Asimismo, todo aquél que lo haya analizado y aplicado me comprenderá cuando digo, pues lo habrá sufrido, que existen lagunas en la aplicación de dicho baremo a los casos de reclamaciones derivadas de actos sanitarios; y es que, por más que el baremo de tráfico recoja un gran número y variedad de situaciones y secuelas, el origen de los daños por accidentes de tráfico suele ser de carácter traumatológico, mientras que los derivados de la actividad sanitaria tienen orígenes tan diversos como especialidades médicas existen.

Lo anterior sumado al creciente número de reclamaciones presentadas en los juzgados por negligencias médicas, pone en evidencia la necesidad de disponer de un baremo específico para aplicar en los casos de daños derivados de la actividad sanitaria, y en esa dirección se ha estado trabajando durante los últimos años.

Dicho baremo para la indemnización por daños sobrevenidos en la actividad sanitaria (en adelante, “baremo sanitario”) que verá la luz en las próximas semanas, será vinculante y aplicable por todos los profesionales que intervenimos en el proceso de reclamación, esto es, no sólo abogados, sino también jueces, administración pública, peritos y compañías aseguradoras. Estaremos ante una unificación de criterios a la hora de valorar el daño y determinar su indemnización por lo que ganaremos en seguridad jurídica y muy probablemente en acuerdos extrajudiciales. En cuanto a la suscripción de acuerdos, dado que los elementos para determinar la indemnización que corresponda al agraviado serán específicos para su caso y por lo tanto más claros, habrá menor lugar a la interpretación y consiguiente baile de cifras.

A efectos prácticos, la entrada en vigor del baremo sanitario provocará que dejemos de oír en sala a la defensa del agraviado sostener que a pesar de que el baremo de tráfico se aplica de forma análoga al caso, “éste contiene una valoración de mínimos a la que hay que añadir el perjuicio económico real que ha sufrido el paciente”, frente al argumento de la demandada que lógicamente sostiene todo lo contrario.

Esperemos que el nuevo baremo sanitario contemple la valoración de, no sólo lo que al daño físico de forma estricta se refiere, sino también todos aquellos perjuicios que la lesión comporta al paciente así como a los que le rodean. Es en ese punto dónde normalmente fallamos a la hora de resarcir justamente al paciente. Asimismo, los gastos futuros, muy comunes y de cuantía elevada en secuelas graves que afectan a la movilidad y/o autonomía del paciente, representan uno de los caballos de batalla en sala por lo que también deberemos estar atentos a si el baremo sanitario los regula con mayor diligencia y claridad evitando así los desajustes que se producen en la actualidad.
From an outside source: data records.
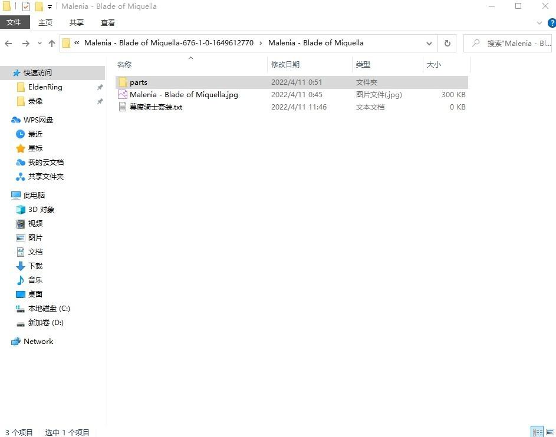Open the Malenia - Blade of Miquella.jpg image
This screenshot has height=437, width=556.
tap(183, 95)
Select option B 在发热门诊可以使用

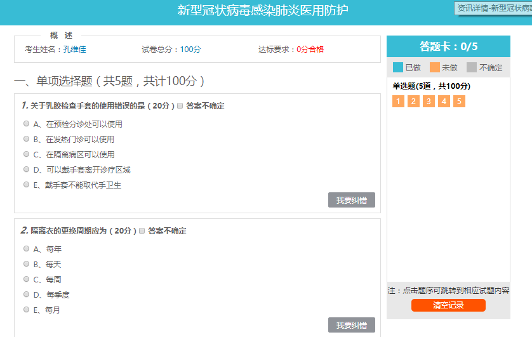(27, 139)
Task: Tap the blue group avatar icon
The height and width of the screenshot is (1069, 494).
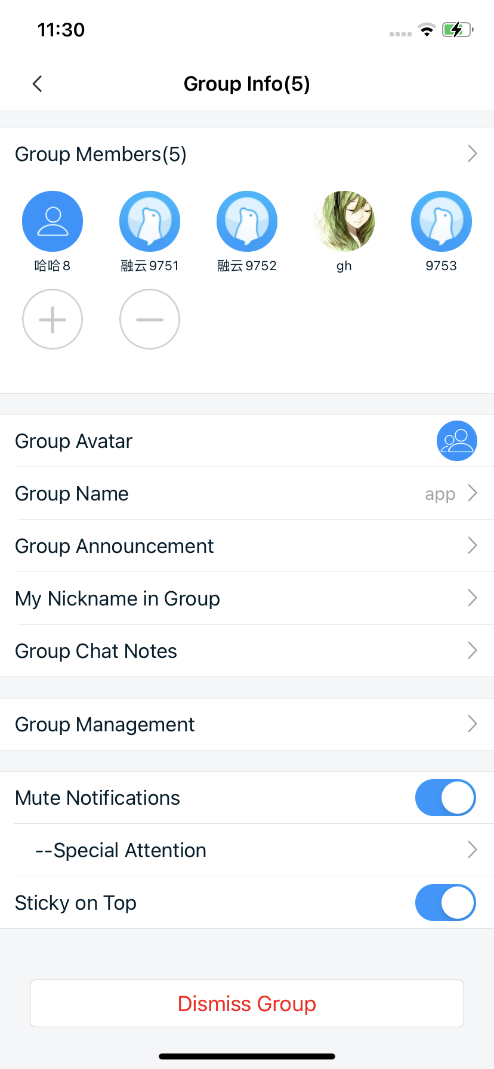Action: point(457,441)
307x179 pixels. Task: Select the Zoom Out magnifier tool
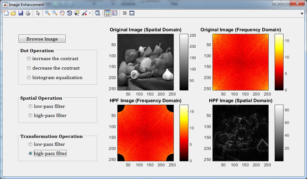click(55, 13)
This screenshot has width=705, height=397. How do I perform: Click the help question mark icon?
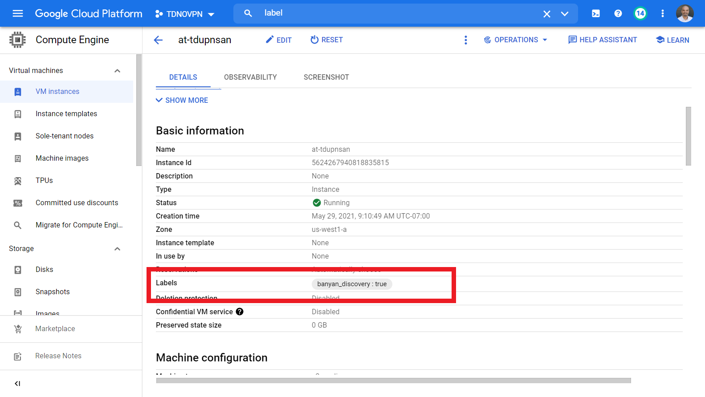click(618, 13)
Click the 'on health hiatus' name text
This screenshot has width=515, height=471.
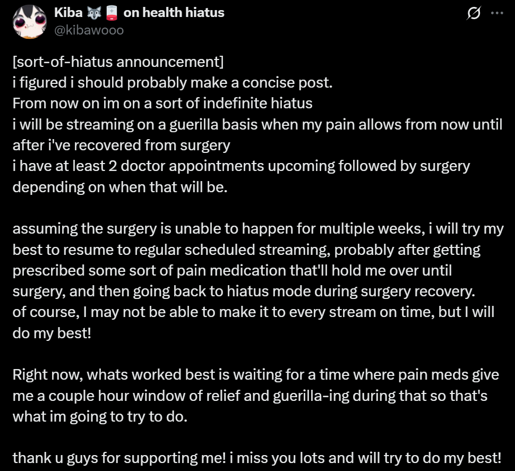click(174, 12)
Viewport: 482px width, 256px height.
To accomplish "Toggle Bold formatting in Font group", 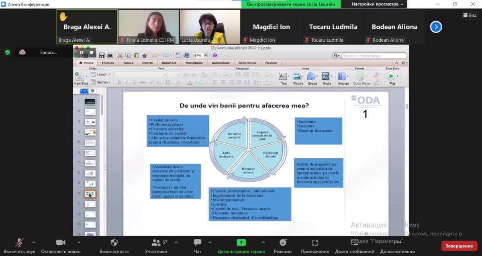I will coord(119,82).
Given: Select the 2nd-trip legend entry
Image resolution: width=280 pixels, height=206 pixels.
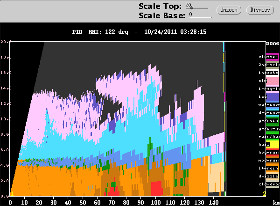Looking at the screenshot, I should click(268, 65).
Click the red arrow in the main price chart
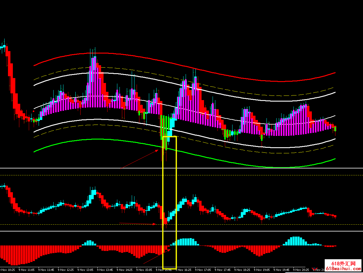 tap(140, 159)
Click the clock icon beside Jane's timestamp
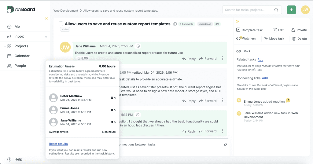Viewport: 313px width, 164px height. tap(138, 46)
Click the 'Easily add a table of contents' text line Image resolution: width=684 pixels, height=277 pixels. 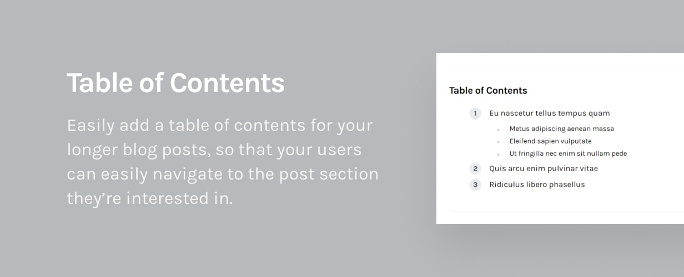(220, 126)
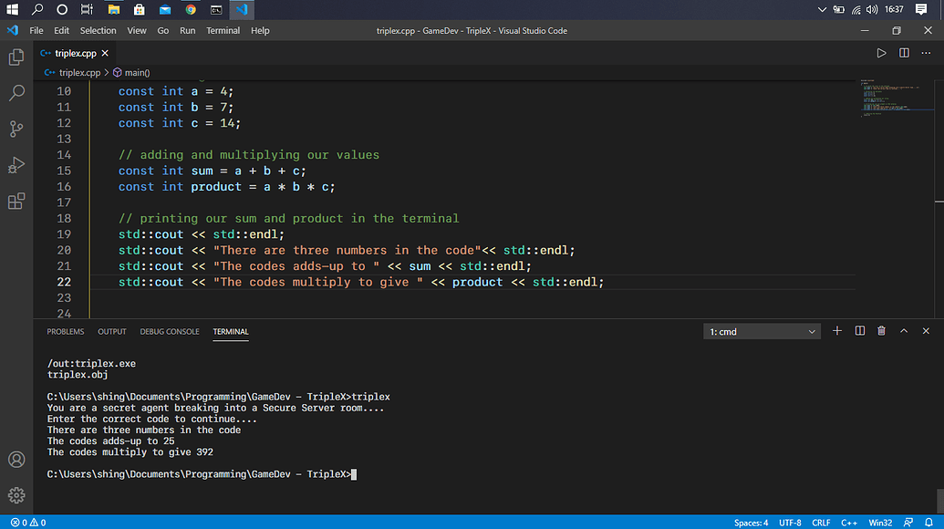Kill the terminal with trash icon
Viewport: 944px width, 529px height.
tap(881, 331)
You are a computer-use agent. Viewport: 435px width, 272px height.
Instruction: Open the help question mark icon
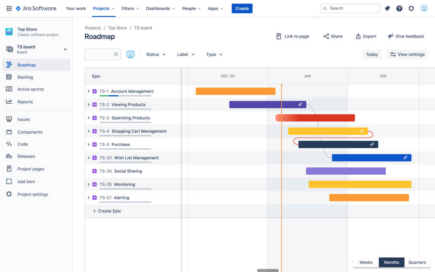[399, 9]
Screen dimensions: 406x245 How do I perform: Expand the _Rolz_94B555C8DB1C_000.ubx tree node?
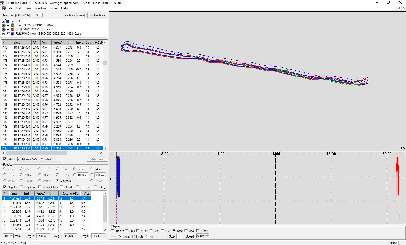[x=3, y=25]
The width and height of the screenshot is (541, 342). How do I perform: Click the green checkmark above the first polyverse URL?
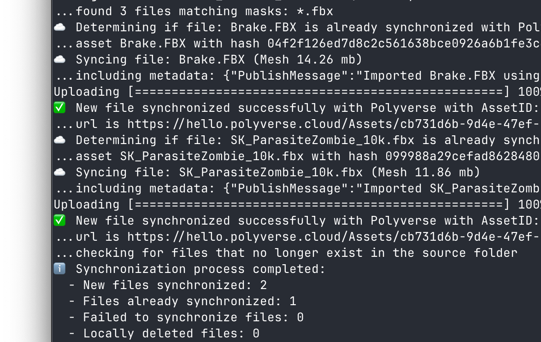coord(60,108)
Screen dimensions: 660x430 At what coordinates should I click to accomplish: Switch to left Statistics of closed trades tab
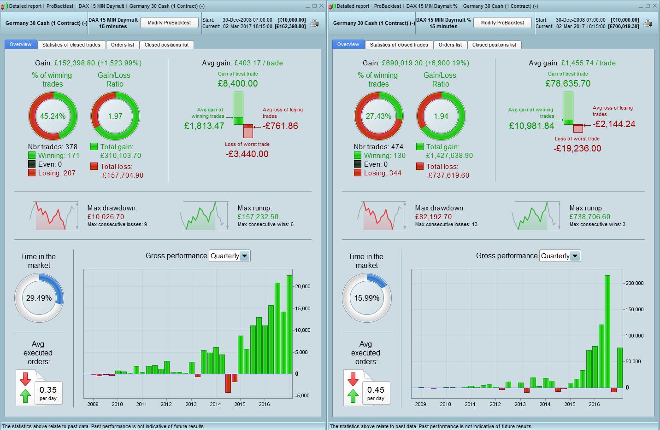[71, 45]
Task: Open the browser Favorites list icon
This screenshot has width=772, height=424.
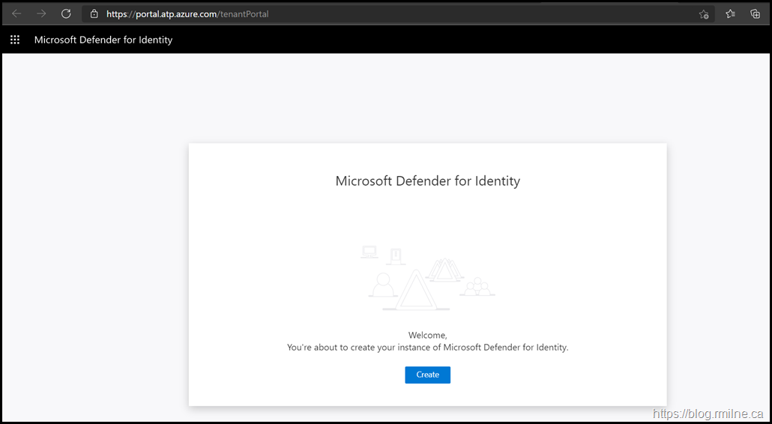Action: (x=730, y=13)
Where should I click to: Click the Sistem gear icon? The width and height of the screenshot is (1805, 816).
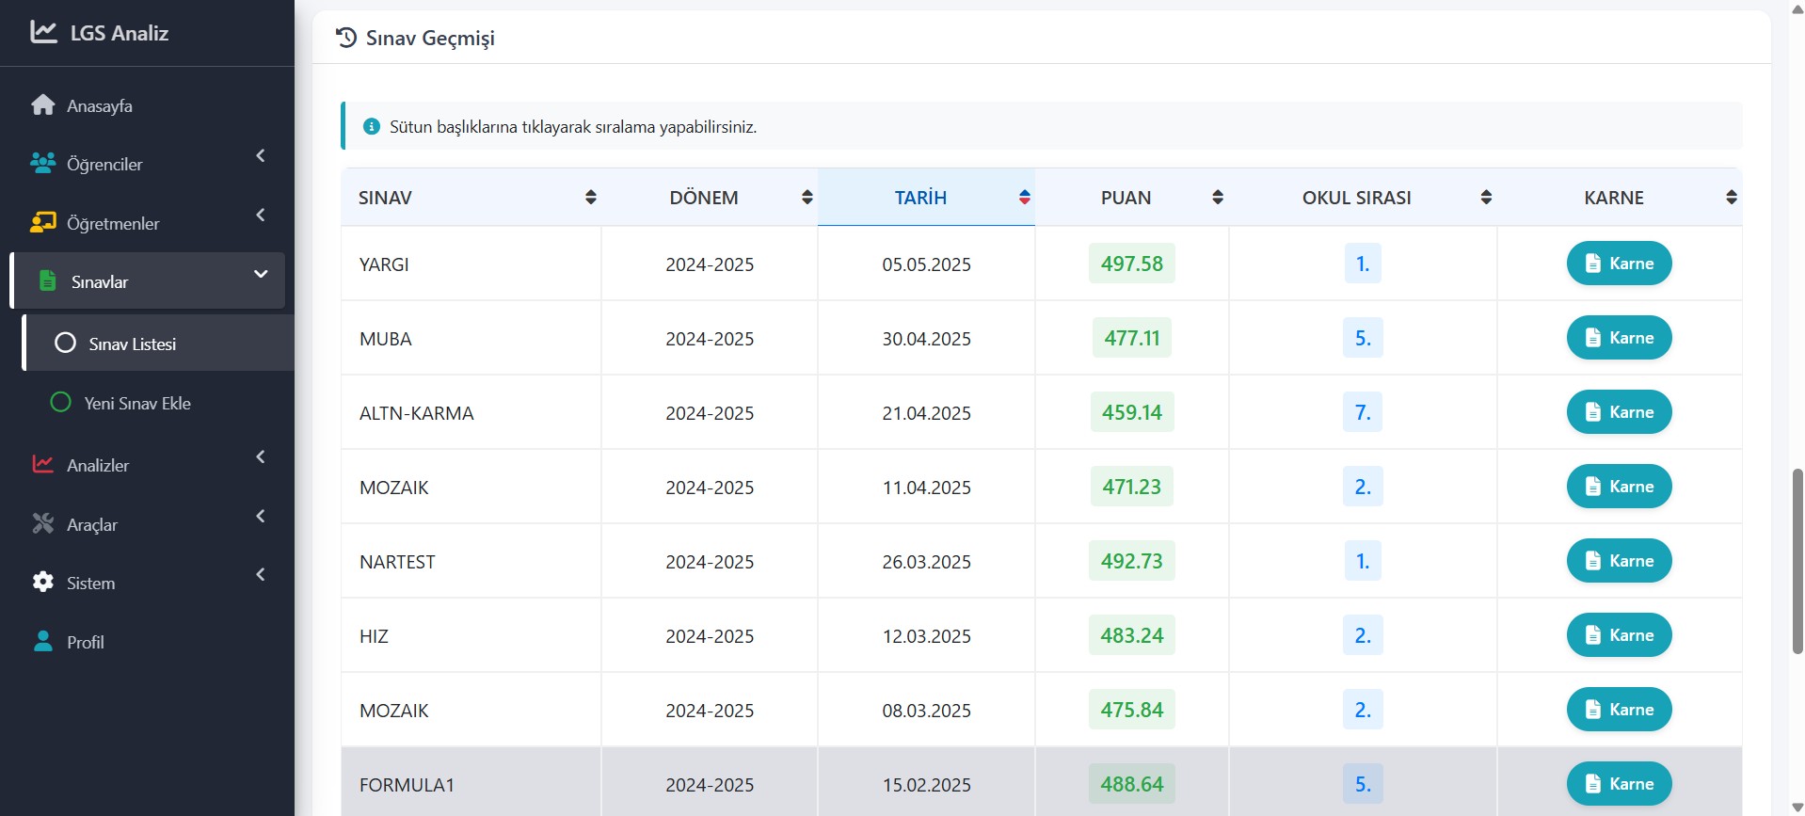pos(43,583)
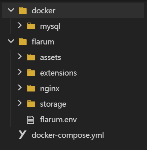This screenshot has height=150, width=147.
Task: Open the flarum.env file
Action: point(58,120)
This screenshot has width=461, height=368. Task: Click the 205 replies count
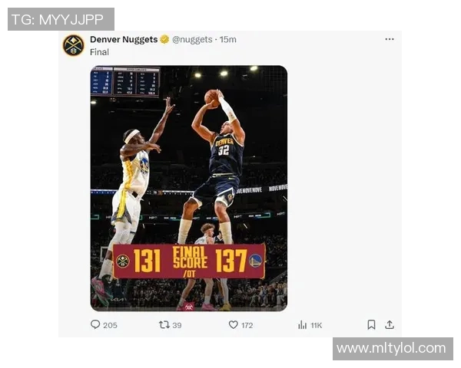point(110,325)
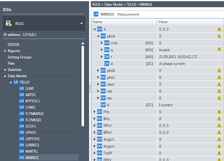Select the LLN0 logical node
224x161 pixels.
pos(29,89)
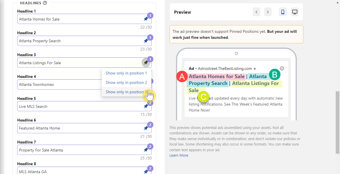Image resolution: width=340 pixels, height=174 pixels.
Task: Open the Learn More link
Action: click(179, 155)
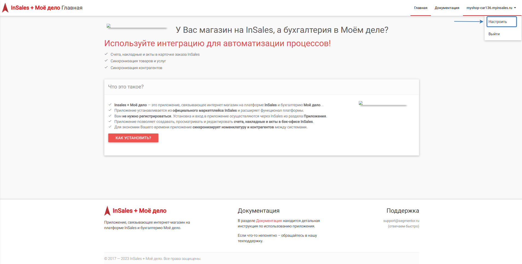Click the "InSales + Моё дело" brand text in the header
The width and height of the screenshot is (522, 264).
coord(36,8)
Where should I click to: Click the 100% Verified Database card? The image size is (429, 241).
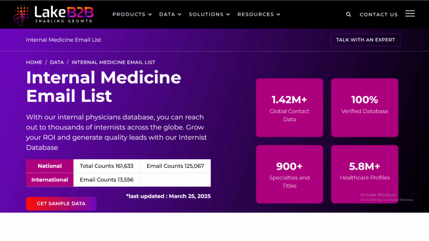point(364,108)
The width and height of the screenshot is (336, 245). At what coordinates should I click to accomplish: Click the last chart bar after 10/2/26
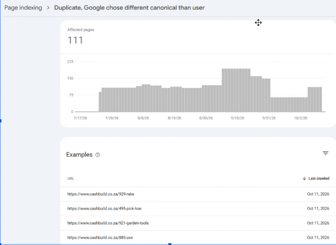320,100
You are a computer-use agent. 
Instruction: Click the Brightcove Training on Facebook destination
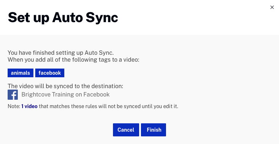click(x=65, y=94)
En el mismo sentido confío en que el nuevo baremo nos arroje luz acerca de la determinación del daño moral pues si bien cada sujeto es distinto y hay que tener en cuenta la situación del agraviado en el momento en que se produjo el daño, tengo sana curiosidad por conocer si se han puesto vallas al campo y se ha encontrado la fórmula de acotar en mayor o menor medida el cajón de sastre que representa el daño moral en las reclamaciones sanitarias más allá de considerar la “zozobra” como determinante de la existencia y cuantificación del daño moral.

No obstante, para todo ello deberemos esperar a que el nuevo Ministro de Justicia, el Sr. Rafael Catalá, presente la propuesta pues si bien el texto debería haber visto la luz durante el mes de septiembre, la reciente dimisión del Sr. Ruiz-Gallardón ha dejado en suspenso la salida del tan esperado baremo.